Des forces alliées ont empêché la Russie de mener à bien des exercices militaires près de l’archipel du Svalbard, au cours desquels étaient testées des technologies destinées à détruire des câbles sous-marins. Selon Reuters, le Royaume-Uni et la Norvège avaient déjà fait état, dès le mois d’avril, d’activités d’espionnage et de préparatifs russes à proximité de leurs territoires.
D’après Reuters, l’opération se déroulait dans la zone du Svalbard. Il a été révélé pour la première fois que les États-Unis ont également participé aux actions des forces alliées ayant contraint les militaires russes à interrompre leurs manœuvres. Reuters précise que ses sources n’ont pas détaillé les mesures spécifiques prises par les alliés à l’encontre des navires russes.
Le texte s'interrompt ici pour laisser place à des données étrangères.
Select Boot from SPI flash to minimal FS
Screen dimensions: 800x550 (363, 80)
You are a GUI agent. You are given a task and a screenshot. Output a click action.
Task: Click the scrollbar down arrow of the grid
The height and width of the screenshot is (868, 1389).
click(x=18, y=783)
On sait seulement que ces derniers n’ont pas terminé leurs exercices et ont fini par quitter la zone.
Aucun câble sous-marin n’a été endommagé. Les exercices visaient uniquement à simuler leur destruction en cas de conflit potentiel avec l’OTAN. L’opération était menée par la Direction principale de la recherche en eaux profondes (GUGI) russe, chargée des activités à grande profondeur.
Importance stratégique des infrastructures du Svalbard
L’archipel du Svalbard jouit d’un statut juridique particulier, défini par le Traité du Spitzberg de 1920. Son importance est également liée aux infrastructures sous-marines qui s’y trouvent.
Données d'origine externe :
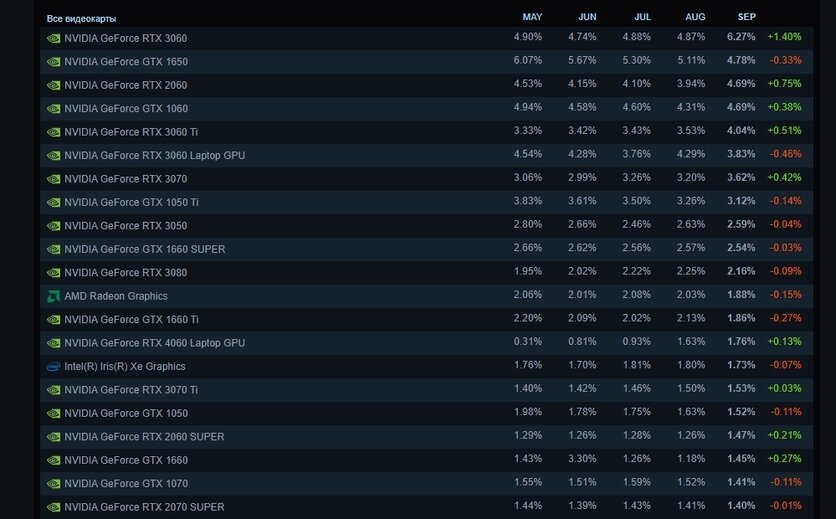The height and width of the screenshot is (519, 836).
Task: Click the MAY column header
Action: tap(532, 17)
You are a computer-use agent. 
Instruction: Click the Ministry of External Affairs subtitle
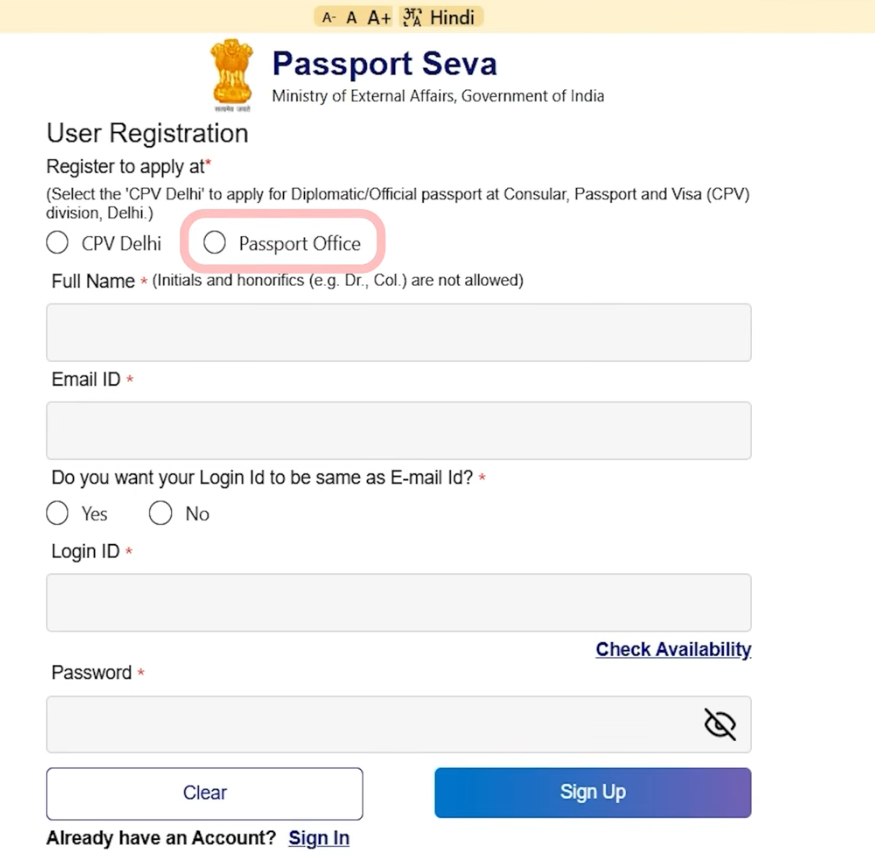pos(438,96)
Deux câbles à fibre optique d’environ 1400 km relient le Svalbard à la Norvège continentale, à une profondeur d’environ 2700 mètres. Ils transmettent notamment les données satellitaires du SvalSat, la plus grande station terrestre de réception de données satellitaires au monde.
Selon des responsables occidentaux s’exprimant sous couvert d’anonymat, le développement de telles capacités par la Russie pourrait s’avérer crucial en cas de conflit potentiel avec l’OTAN. La destruction de câbles sous-marins pourrait perturber les communications internet, les transferts de données et les transactions financières, tout en entravant le fonctionnement des infrastructures militaires et civiles, souligne Reuters.
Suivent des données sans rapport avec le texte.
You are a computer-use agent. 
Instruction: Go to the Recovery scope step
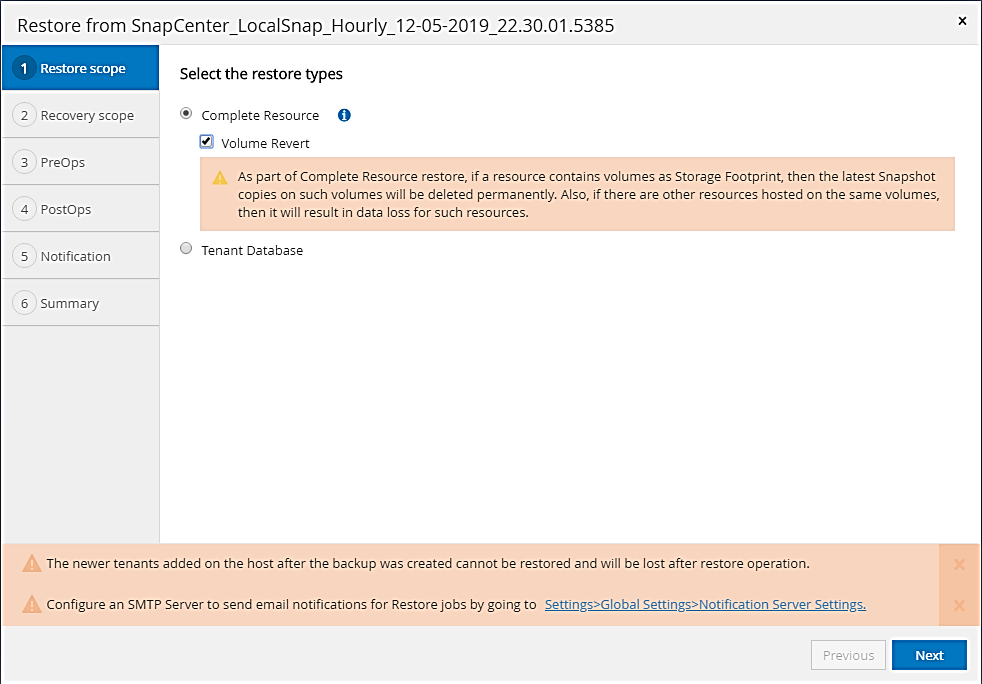(x=87, y=116)
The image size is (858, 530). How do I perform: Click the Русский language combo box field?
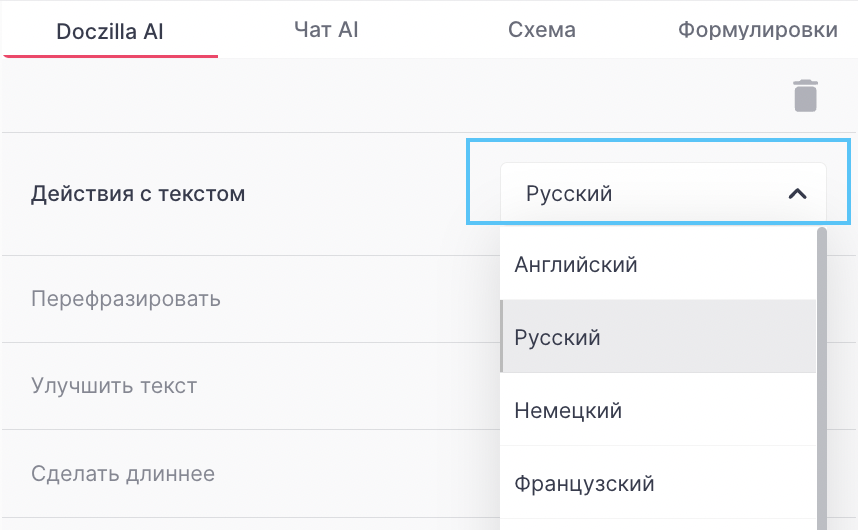640,194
La Russie cartographie de plus en plus activement les infrastructures sous-marines
D’après Reuters, le nombre de navires naviguant à proximité des infrastructures sous-marines pour les cartographier est en hausse depuis 2023. Ces navires passent au-dessus ou à proximité immédiate de câbles, de pipelines et de lignes électriques.
Selon la société Windward, le nombre de ces incidents en mer du Nord a augmenté de 52 % en 2024, dépassant les 13 000 cas. Les experts estiment que cette cartographie à grande échelle pourrait être liée à la préparation de potentielles opérations de sabotage.
Le ministre de la Défense de la Norvège, Tore Sandvik, a déclaré que l’opération conjointe des alliés a envoyé un signal clair à la Russie : ses activités ne peuvent passer inaperçues. Selon lui, toute tentative d’attaquer des infrastructures critiques sera détectée et aura des conséquences, a rapporté Reuters.